> _Task objective_
Transcribe exactly, and only, the lines from the one containing "Task: Open the @salstrange mention" through the end of the entries below, leaving the pictures out.

Segment Start: Data

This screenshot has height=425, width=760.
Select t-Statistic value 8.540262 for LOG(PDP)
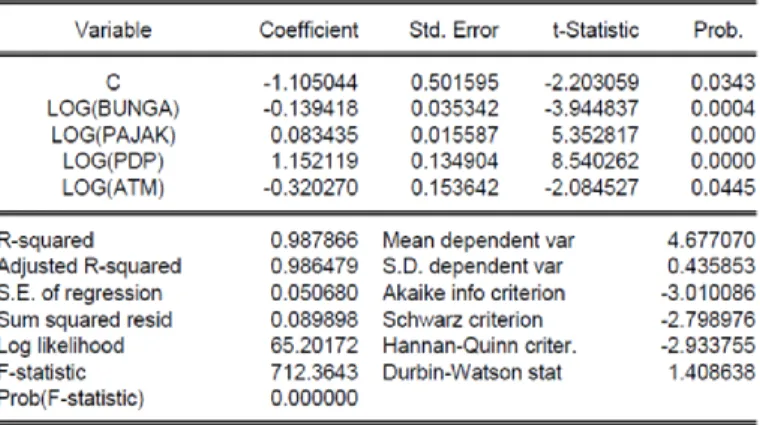pyautogui.click(x=595, y=161)
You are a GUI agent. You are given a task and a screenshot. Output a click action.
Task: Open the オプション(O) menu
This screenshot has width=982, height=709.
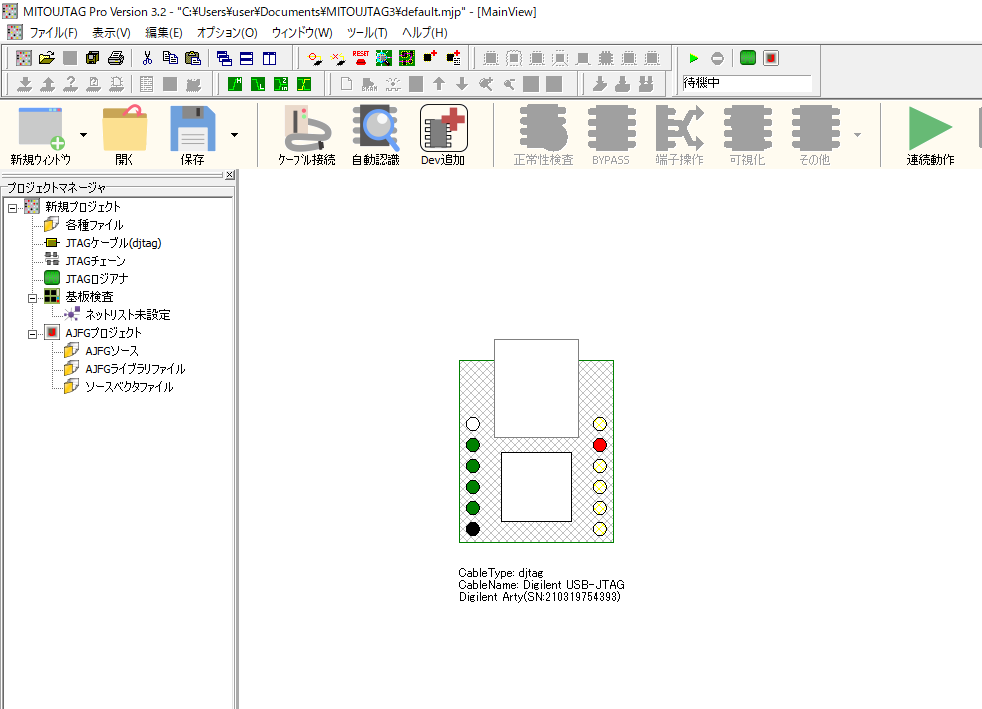(226, 32)
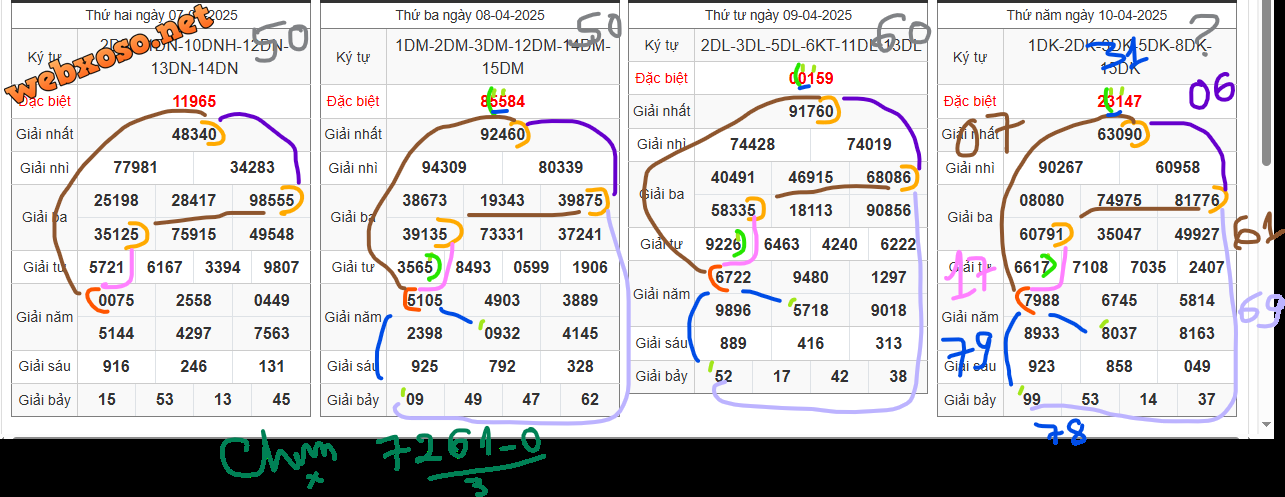Select the Thứ tư ngày 09-04-2025 header

[x=778, y=14]
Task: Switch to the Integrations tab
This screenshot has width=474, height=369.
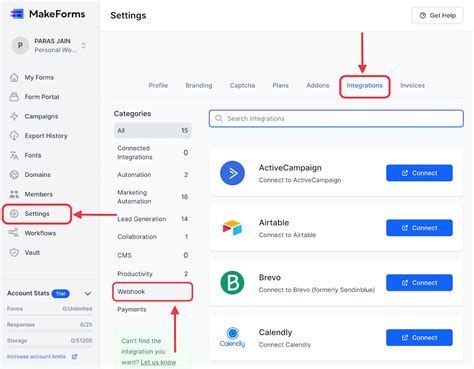Action: click(x=364, y=86)
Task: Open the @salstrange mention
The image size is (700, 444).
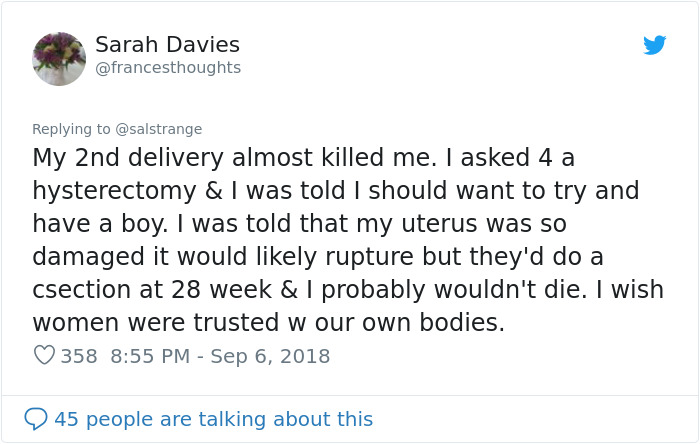Action: pyautogui.click(x=159, y=129)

Segment End: Data

> _Task response_
Task: Open the @salstrange mention
The image size is (700, 444).
Action: pyautogui.click(x=159, y=129)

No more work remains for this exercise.